◆ Requirement:
In the listing below, start your output at the line with "588x392 pixels." and end it after the line with "the 邀请 invite", copying every line exactly.
-------- Data records --------
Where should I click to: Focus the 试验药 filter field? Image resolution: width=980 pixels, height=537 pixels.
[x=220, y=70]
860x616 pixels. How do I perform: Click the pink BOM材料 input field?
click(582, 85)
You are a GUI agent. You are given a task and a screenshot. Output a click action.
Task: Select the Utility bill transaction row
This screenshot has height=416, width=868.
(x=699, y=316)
--------
-------- Data records --------
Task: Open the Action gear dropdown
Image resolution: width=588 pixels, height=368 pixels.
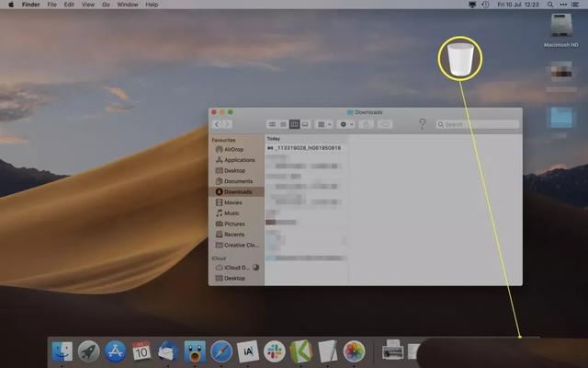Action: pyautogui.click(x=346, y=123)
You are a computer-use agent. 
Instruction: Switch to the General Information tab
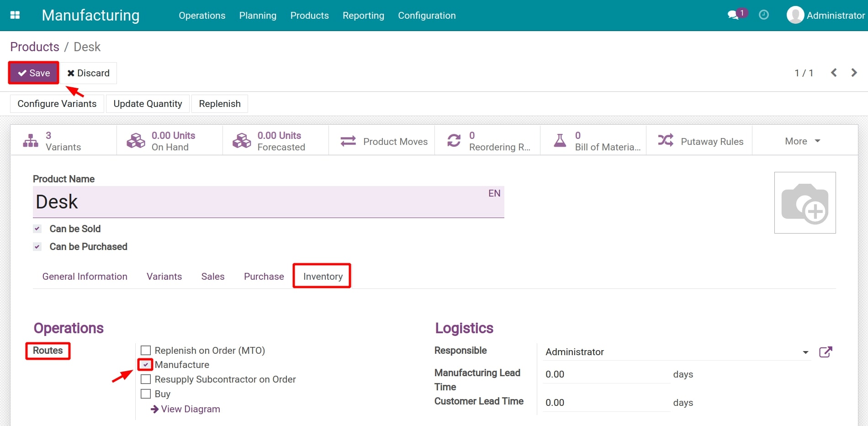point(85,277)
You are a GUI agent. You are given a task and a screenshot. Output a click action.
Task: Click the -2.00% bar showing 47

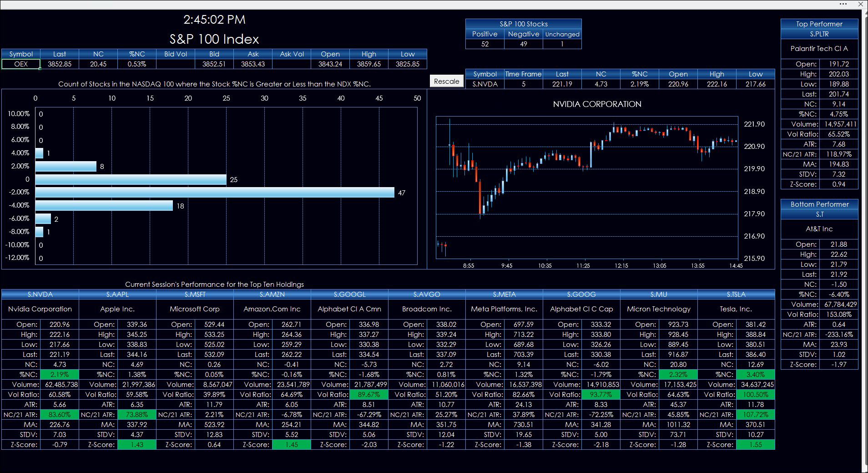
--------
-------- Data records --------
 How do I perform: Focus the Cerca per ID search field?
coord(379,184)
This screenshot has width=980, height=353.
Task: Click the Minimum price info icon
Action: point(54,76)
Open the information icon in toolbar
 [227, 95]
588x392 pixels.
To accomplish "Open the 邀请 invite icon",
--------
◆ Exercise solution:
588x392 pixels.
To accomplish "Open the 邀请 invite icon",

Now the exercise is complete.